A single snapshot cannot show:

  • How long pressure is applied
  • How frequently tissues are unloaded
  • How pressure changes across the full cycle

For this reason, the International Pressure Injury Guidelines and NPIAP Support Surface Standards Initiative caution against using interface pressure measurements alone to judge the effectiveness of active support surfaces.

Next Generation Pressure Testing

We partnered with Flinders University to build a next generation test system.

Traditional mapping captures one static snapshot every 30 minutes. Our system records thousands of pressure points every second. This delivers a true picture of how weight shifts and movement affect support.

That depth of data underpins Elata’s range of mattress models; E300, E400, E500, E600 and E700. So you can trust the results. 

If you would like to assess a specific client scenario, you can request Elata customised pressure mapping analysis to support clinical decision-making.


From the above image, 

When reviewing the data, it is important to understand the difference between maximum pressure and average pressure over time.

The E700 may show a higher maximum pressure compared to the E300. For example, the E700 can reach a peak pressure of 70 mmHg, which is higher than the maximum recorded on the E300.
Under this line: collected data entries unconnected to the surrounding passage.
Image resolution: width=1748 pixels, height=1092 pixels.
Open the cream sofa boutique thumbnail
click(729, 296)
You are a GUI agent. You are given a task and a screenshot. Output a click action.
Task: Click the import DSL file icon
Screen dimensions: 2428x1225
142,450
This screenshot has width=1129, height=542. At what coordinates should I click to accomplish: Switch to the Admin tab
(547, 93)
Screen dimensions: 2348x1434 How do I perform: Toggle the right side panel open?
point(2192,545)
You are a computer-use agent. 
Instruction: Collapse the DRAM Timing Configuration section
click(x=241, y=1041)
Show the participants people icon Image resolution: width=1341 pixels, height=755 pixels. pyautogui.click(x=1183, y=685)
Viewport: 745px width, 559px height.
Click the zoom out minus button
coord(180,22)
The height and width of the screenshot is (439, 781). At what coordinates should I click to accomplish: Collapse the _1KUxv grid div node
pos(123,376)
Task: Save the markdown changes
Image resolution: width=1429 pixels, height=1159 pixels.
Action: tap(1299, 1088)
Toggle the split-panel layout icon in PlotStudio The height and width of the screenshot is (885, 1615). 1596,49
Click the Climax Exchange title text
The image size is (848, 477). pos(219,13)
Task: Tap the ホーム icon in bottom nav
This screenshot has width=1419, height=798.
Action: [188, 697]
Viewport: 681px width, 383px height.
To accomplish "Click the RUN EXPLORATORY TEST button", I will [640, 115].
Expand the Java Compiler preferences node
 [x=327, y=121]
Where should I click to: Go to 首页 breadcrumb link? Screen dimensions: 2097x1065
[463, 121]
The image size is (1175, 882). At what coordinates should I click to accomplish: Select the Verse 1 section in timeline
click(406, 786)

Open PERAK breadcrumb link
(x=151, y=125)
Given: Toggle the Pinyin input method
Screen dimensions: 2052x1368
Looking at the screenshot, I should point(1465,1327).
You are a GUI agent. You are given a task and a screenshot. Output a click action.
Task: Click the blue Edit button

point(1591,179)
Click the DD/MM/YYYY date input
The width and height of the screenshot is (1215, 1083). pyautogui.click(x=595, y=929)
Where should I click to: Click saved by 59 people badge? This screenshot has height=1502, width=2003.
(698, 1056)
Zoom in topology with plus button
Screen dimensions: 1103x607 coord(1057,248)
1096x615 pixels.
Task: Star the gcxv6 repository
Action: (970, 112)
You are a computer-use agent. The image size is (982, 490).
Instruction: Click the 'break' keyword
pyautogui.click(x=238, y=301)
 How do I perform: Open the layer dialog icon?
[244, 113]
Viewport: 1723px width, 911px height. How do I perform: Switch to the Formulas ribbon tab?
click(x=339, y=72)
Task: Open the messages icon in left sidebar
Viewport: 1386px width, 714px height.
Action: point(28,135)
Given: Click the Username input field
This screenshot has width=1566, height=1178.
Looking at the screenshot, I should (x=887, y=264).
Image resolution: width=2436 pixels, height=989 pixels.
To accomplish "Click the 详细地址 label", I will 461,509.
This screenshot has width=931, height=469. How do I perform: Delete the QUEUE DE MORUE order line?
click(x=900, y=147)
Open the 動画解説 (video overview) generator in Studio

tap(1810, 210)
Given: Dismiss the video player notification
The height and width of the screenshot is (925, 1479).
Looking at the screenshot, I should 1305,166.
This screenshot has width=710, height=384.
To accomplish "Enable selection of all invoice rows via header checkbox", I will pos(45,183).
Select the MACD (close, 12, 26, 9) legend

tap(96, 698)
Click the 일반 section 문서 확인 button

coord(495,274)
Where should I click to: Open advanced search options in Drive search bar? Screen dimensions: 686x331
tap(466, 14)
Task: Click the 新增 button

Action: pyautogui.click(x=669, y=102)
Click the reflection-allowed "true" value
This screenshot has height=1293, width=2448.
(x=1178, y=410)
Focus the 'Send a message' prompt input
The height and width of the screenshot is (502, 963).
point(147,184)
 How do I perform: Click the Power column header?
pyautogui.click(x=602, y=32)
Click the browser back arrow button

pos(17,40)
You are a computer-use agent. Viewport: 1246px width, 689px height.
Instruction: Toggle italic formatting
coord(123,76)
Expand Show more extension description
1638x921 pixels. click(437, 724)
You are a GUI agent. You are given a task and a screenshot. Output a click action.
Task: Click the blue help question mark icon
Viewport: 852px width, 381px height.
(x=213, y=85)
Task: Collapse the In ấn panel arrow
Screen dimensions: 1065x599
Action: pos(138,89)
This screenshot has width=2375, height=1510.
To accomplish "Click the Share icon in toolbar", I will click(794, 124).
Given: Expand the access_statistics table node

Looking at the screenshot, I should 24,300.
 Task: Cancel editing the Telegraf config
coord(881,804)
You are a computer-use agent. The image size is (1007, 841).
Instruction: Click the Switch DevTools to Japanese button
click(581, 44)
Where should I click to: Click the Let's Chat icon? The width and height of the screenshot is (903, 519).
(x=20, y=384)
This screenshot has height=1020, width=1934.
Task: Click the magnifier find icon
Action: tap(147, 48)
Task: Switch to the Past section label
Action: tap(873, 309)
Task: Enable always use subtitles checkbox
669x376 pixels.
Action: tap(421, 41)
However, when looking at average pressure, the E700 records a lower overall value. This is because the E700 is an alternating air surface that provides periodic offloading. During its cycle, certain areas experience moments of near zero pressure. These regular offloading phases reduce the overall average pressure across time.

It is also important to note that although the E700 may reach a peak of 70 mmHg, this occurs for a short duration within the cycle. The pressure is not sustained. The tissue is then unloaded as the cycle progresses, reducing prolonged exposure to high pressure.

This highlights a key clinical principle. Maximum pressure alone does not reflect total tissue loading. Duration of pressure and regular offloading are equally important when interpreting support surface performance.

What Pressure Mapping Does Not Show

Pressure mapping has important limitations.

It does not capture:

  • Tissue tolerance or deep tissue stress
  • The effects of shear, particularly during movement or bed profiling
  • Microclimate factors such as heat and moisture
  • How a mattress performs over time including moisture build up
  • Comfort, sleep quality, or adherence

Pressure injury development is multifactorial and cannot be predicted by interface pressure alone.

Why Clinical Reasoning Is Essential

Because no single test captures all relevant risk factors, mattress comparison relies on clinical reasoning.

Clinical judgement allows clinicians to weigh:

  • Pressure redistribution alongside mobility and function
  • Immersion benefits against transfer safety
  • Skin protection against comfort and tolerance
  • Mattress performance against care setting realities

A mattress that performs well on a pressure map may still be inappropriate if it limits mobility, increases shear risk, or is poorly tolerated.

The Importance of Trial and Reassessment

The International Pressure Injury Guidelines emphasise ongoing reassessment and changing support surfaces when needs or outcomes change.

Trialling a mattress in the real care environment allows clinicians to assess:

  • Skin response over time
  • Heat and moisture management
  • Comfort and sleep quality
  • Impact on transfers and daily function
  • Feasibility for carers and staff

Pressure mapping may inform an initial comparison, but trial and review confirm whether the mattress is truly meeting the individual’s needs. 

For complex cases, clinicians can request customised Elata pressure mapping to gain deeper insight into performance for individual presentations.

Key Takeaways for Clinical Practice

  • The International Pressure Injury Guidelines support individualised mattress selection, not one-size-fits-all decisions
  • Pressure mapping is a supporting tool, not a standalone decision maker
  • When comparing reactive and alternating surfaces, consider pressure over time, not just peak values
  • Always interpret pressure mapping alongside clinical reasoning, function, comfort, and reassessment

Choosing a pressure care mattress is not about finding the best mattress. It is about finding the best match for the person, in their context, at that time.